On Efficient Training of Large-Scale Deep Learning Models: A Literature Review

The field of deep learning has witnessed significant progress, particularly in computer vision (CV), natural language processing (NLP), and speech. The use of large-scale models trained on vast amounts of data holds immense promise for practical applications, enhancing industrial productivity and facilitating social development. With the increasing demands on computational capacity, though numerous studies have explored the efficient training, a comprehensive summarization on acceleration techniques of training deep learning models is still much anticipated. In this survey, we present a detailed review for training acceleration. We consider the fundamental update formulation and split its basic components into five main perspectives: (1) data-centric: including dataset regularization, data sampling, and data-centric curriculum learning techniques, which can significantly reduce the computational complexity of the data samples; (2) model-centric, including acceleration of basic modules, compression training, model initialization and model-centric curriculum learning techniques, which focus on accelerating the training via reducing the calculations on parameters; (3) optimization-centric, including the selection of learning rate, the employment of large batchsize, the designs of efficient objectives, and model average techniques, which pay attention to the training policy and improving the generality for the large-scale models; (4) budgeted training, including some distinctive acceleration methods on source-constrained situations; (5) system-centric, including some efficient open-source distributed libraries/systems which provide adequate hardware support for the implementation of acceleration algorithms. By presenting this comprehensive taxonomy, our survey presents a comprehensive review to understand the general mechanisms within each component and their joint interaction.
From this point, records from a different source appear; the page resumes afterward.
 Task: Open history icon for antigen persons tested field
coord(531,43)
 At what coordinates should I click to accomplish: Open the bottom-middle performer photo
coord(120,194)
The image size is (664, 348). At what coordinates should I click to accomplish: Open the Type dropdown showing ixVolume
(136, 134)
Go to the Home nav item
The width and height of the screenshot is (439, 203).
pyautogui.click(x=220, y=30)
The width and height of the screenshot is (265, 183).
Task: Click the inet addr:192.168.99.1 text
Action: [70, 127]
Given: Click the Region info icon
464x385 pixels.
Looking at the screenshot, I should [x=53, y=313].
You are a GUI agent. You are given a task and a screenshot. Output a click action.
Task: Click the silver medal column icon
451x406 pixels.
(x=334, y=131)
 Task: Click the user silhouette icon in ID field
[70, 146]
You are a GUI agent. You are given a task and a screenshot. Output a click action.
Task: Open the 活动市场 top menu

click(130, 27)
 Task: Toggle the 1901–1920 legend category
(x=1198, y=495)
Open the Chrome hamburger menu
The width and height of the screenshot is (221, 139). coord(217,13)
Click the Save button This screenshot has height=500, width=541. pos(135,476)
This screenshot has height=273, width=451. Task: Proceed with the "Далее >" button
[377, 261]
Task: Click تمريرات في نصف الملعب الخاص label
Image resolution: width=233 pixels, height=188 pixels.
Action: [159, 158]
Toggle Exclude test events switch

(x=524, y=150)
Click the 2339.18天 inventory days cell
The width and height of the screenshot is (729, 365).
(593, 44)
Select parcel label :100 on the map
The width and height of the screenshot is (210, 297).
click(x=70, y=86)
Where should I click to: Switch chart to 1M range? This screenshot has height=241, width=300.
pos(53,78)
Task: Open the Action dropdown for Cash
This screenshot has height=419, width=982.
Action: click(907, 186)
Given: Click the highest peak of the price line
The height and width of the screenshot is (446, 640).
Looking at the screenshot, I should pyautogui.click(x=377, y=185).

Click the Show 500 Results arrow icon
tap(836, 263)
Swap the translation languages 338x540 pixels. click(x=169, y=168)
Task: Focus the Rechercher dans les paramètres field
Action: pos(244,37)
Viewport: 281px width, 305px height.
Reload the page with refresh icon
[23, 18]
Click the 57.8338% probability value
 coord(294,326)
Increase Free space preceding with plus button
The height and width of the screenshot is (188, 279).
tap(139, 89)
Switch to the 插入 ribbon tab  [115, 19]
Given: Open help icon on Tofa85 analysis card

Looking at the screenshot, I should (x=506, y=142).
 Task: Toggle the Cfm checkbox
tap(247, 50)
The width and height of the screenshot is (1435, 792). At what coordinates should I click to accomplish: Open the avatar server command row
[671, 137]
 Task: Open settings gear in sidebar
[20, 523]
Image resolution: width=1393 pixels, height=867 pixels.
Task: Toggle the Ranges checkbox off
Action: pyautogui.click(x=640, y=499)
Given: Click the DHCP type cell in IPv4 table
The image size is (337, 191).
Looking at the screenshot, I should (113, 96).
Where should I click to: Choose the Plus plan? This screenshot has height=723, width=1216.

翻译：深度学习领域取得了显著进展，尤其在计算机视觉（CV）、自然语言处理（NLP）和语音领域。使用基于海量数据训练的大规模模型在工业生产力提升和社会发展促进方面展现出巨大应用潜力。随着计算能力需求的不断增长，尽管已有大量研究探索高效训练方法，但针对深度学习模型训练加速技术的全面综述仍备受期待。本综述对训练加速技术进行了详细回顾。我们从基础更新公式出发，将其基本组件划分为五个主要视角：（1）数据为中心：包括数据集正则化、数据采样和以数据为中心的课程学习技术，可显著降低数据样本的计算复杂度；（2）模型为中心：包括基础模块加速、压缩训练、模型初始化和以模型为中心的课程学习技术，侧重于通过减少参数计算量来加速训练；（3）优化为中心：包括学习率选择、大批量使用、高效目标设计及模型平均技术，关注训练策略并提升大规模模型的泛化能力；（4）预算受限训练：包括针对资源受限场景的若干特色加速方法；（5）系统为中心：包括提供充分硬件支持以加速算法实现的高效开源分布式库/系统。通过提出这一系统分类法，本综述全面梳理了各组件内部的一般机制及其交互作用。